Currently, there are several tutorials focused on looking after natural African hair including protective hairstyles and different head wraps. A lot of men and women are going back to their roots by embracing their natural hair. The natural curls that come out, when stylists don’t over manipulate hair, with heat and chemicals that relax and weaken hair.

However, hair care is a personal thing, so you can still wear wigs and weaves if that’s what makes you comfortable.

Being body positive also means embracing bodies that defy traditional beauty ideals. One example is how culture is embracing curvy artists like Nicki Minaj and Lizzo. With Nicki Minaj, her body transformation before plastic surgery after it is a big difference. It proves that people are free to do what they feel is right for aesthetic purposes.

On the other side, plus-size models are pushing the boundary and creating a more realistic outlook on beauty. You can open a fashion magazine and see variety in body shapes.

“You’ve got to love what you have because it is the only body that has been given,” Ashley Graham says in Vogue, November 2014.

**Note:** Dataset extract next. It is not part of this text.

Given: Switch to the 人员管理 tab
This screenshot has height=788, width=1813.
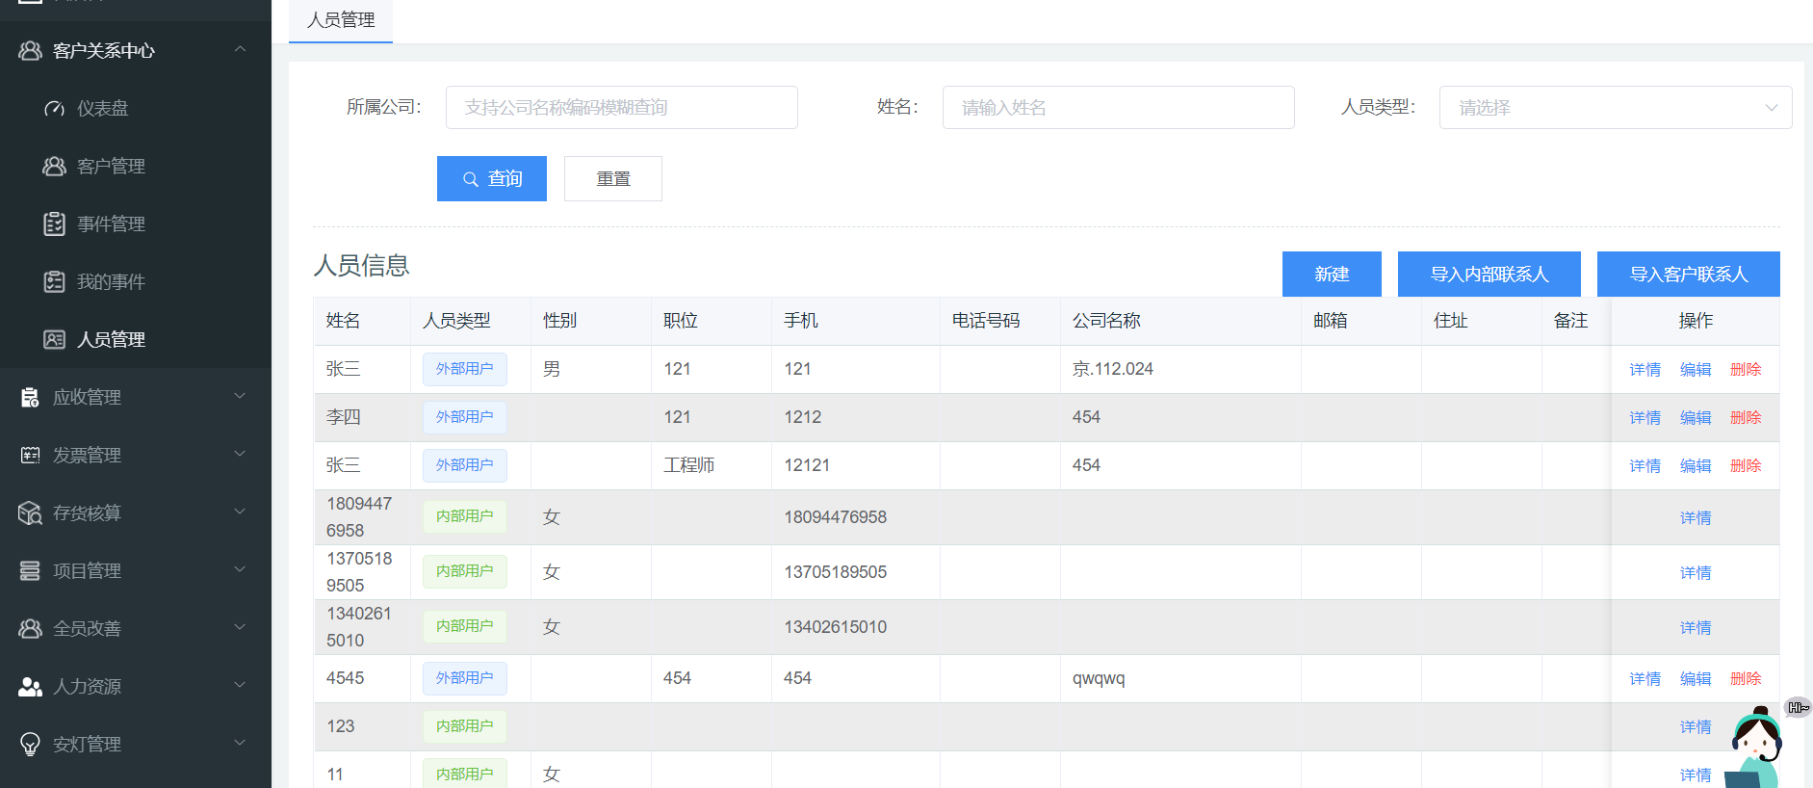Looking at the screenshot, I should click(341, 20).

Slick Woods has a gap tooth, & isn’t what you’d typically expect, but she’s still making strides, being a part of the Fenty tribe. She was selected to model for Rihanna’s fashion line.

Nigerian model Adetutu has tribal marks, on her face & she tweeted Rihanna so that she could get discovered. Rihanna followed her back on Twitter. Yaay, social media. I mean who would have expected it.

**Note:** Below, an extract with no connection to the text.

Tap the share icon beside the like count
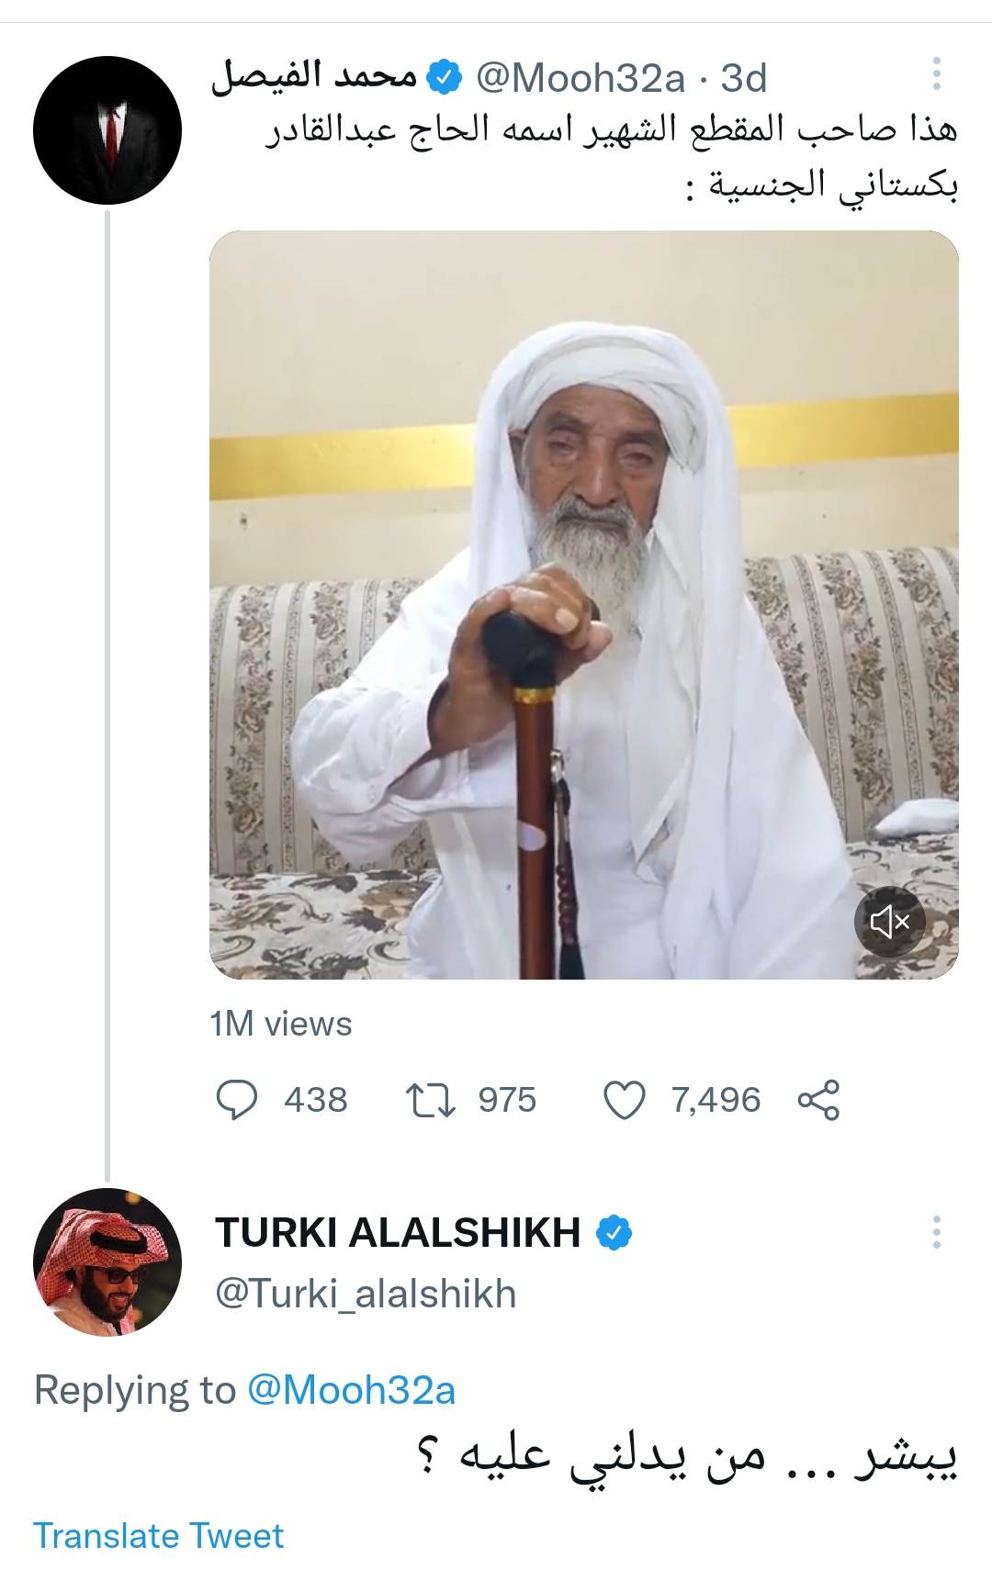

Duckie Thot is very dark & glossy and almost feels like a doll. Her blackness feels very surreal and a few decades ago, it would have been hard for her, to launch her modelling career.

Winnie Harlow has vitiligo. Her skin has different colour patches, and nothing can change that. She’s embraced it and used it to crack the modelling world. She was once a participant, on America’s Next Top Model, cycle 21 by Tyra Banks.

So it doesn’t matter if you’re covered in stretch marks from head to toe.

Or cellulite runs across your thighs with small dips, here and there. It’s all about standing in front of the mirror and repeating body-positive statements to yourself.

Nairobi Fashion Hub wishes you love as you spend extra time with yourself.